Scott G Winterton, Deseret News
Education Week attendees walk to between classes at BYU in Provo on Tuesday, Aug. 22, 2017.

The millennial generation, loosely defined as those born in the 80s and 90s, is America’s largest eligible voting block — that is, of course, if they would only show up to vote.

And it’s not just voting. Millennials are about as interested in political parties as they are in, say, playing canasta.

But, despite their poor reputations, political parties aren’t so bad — in fact, they are an essential component of a healthy republic.

Millennials should not abandon them. They should work to improve them.

This week, the Huffington Post partnered with Brigham Young University students to conduct 60 interviews with local Utah undergraduates, many of whom are members of The Church of Jesus Christ of Latter-day Saints.

Their resulting article, titled “Millennial Mormons Abandon Political Labels In The Age Of Trump,” details their answers to “wide-ranging questions about their political leanings, how their religious beliefs influenced their political views, how they use social media for news and their thoughts on the two-party system.”

Many of the millennials interviewed said, “they were motivated by individual candidates and causes, rather than political parties.”

Placing candidates and causes above partisanship is by no means an ignoble sentiment — after all, it was George Washington who warned the country against “the fury” and “continual mischiefs” that can come from a “spirit of party.”

John Adams did him one better, writing in 1780: “There is nothing which I dread so much as a division of the republic into two great parties, each arranged under its leader, and concerting measures in opposition to each other. This, in my humble apprehension, is to be dreaded as the greatest political evil under our Constitution.”

As these and other founders remind us, there are legitimate reasons to criticize parties and partisanship, especially the increasing polarization caused by extreme forms of partisanship.

And yet, the kind of enlightened disinterest in party affiliation that is coming into vogue among the rising generation may unintentionally lead to a form of self-selected disenfranchisement. By abandoning political parties out of apathy or intellectual purity does little to improve our political parties which, believe it or not, are in many ways supportive of good government.

Distinguished BYU political science professor David B. Magleby argues that, despite negative public perceptions, parties are an essential stabilizing force in modern democracy. He urges citizens to fully engage and affiliate with the party with which they most closely align.

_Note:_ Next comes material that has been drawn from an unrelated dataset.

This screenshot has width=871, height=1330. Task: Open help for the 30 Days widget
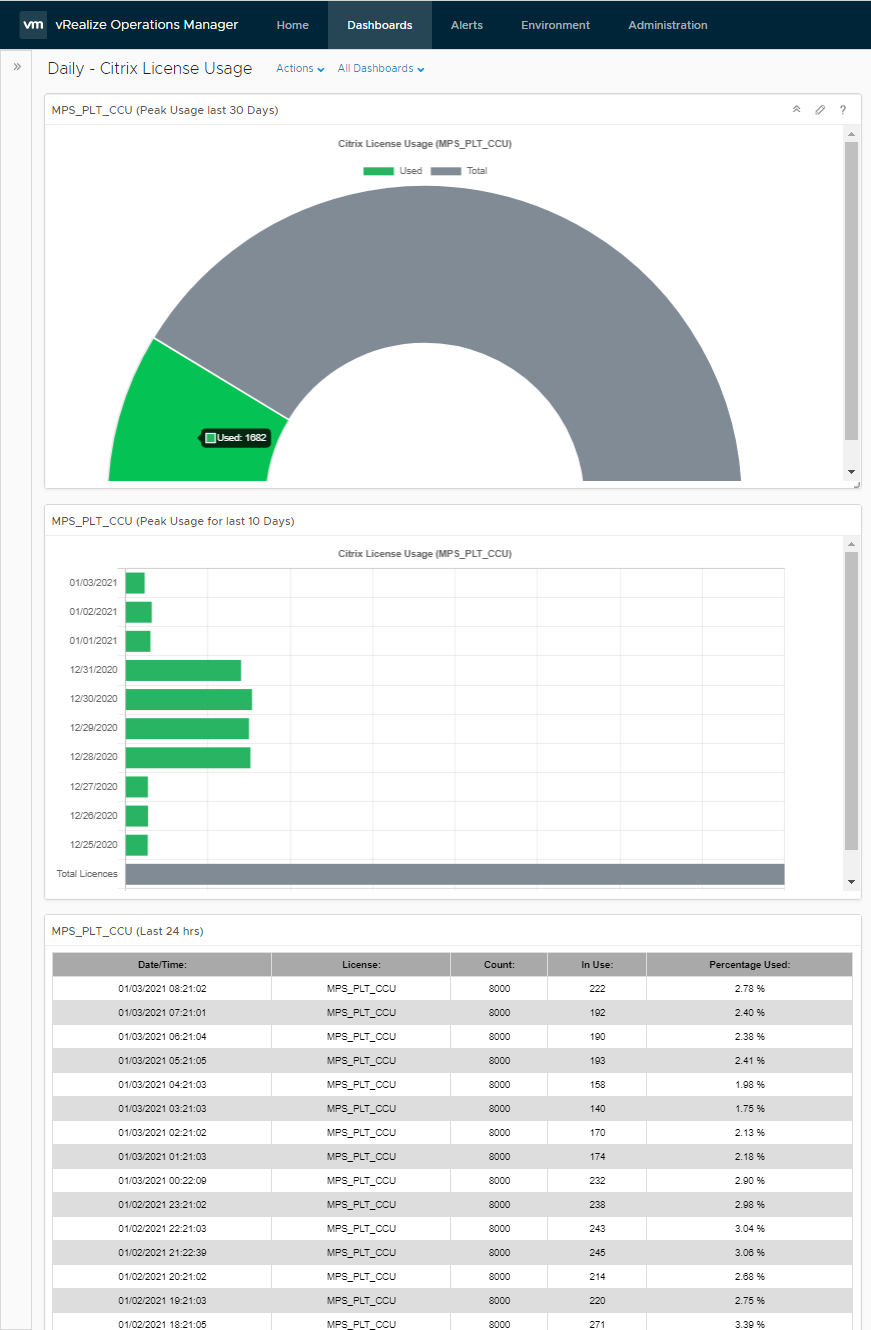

“Strong partisans,” he says, “are the most informed and the most interested citizens, and they vote more frequently than others.”

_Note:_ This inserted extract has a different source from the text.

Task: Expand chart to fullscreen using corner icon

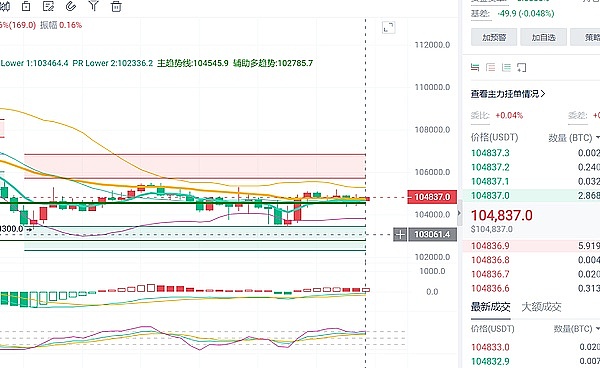Action: 388,28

While studies show that millennials care deeply about the country and politics, there’s still little interest in conventional party participation. This is not optimal, and leaders in political parties should work to involve more millennials.

Parties, Magleby explains, have come to act as an additional check on political power. Each party polices the other; parties moderate various factions and keep government more directly accountable. With two parties, extreme factions are unable to enact unpopular policies without an overwhelming mandate from voters. Thus, even though intractable political divides are mind-numbingly inefficient, they also help force leaders to compromise, collaborate and work toward shared solutions. As Magleby observes, “A government with two parties moderates the outcomes.”

Apathy by millennials toward established channels of civic engagement — especially political parties — threatens to erode this essential moderating force. Of course, it’s easy for commentators to lay all the blame at the feet of millennials. And with good reason. According to one study, “a majority of millennial respondents had posted on social media about the issues they care about in the past week” and yet the median age of citizens who vote in mayoral elections still hovers around 60, according to another study.

They seem to be all bark and no ballot.

But, just because someone doesn’t vote for mayor doesn’t mean they don’t care about shaping society — it’s worth acknowledging that many millennials are at an age where they are still in school or not-yet-established in a non-transitory residence.

Additionally, studies show that young people exemplify volunteerism in other contexts. Perhaps if parties did more to encourage their engagement, apathy would turn to energy. Perhaps if other generations took the time to mentor, millenials would exercise their talents in ways that promote and reform America’s party system, rather than abandon it.

All citizens should take their civic duties seriously and leverage the power of political parties to work to enact their vision of a better future. This means voting and engaging in the political process as well as adopting a party. It may also mean encouraging the next generation to do the same. Many might be surprised at what the millennial generation can do when channeled into a worthy civic cause.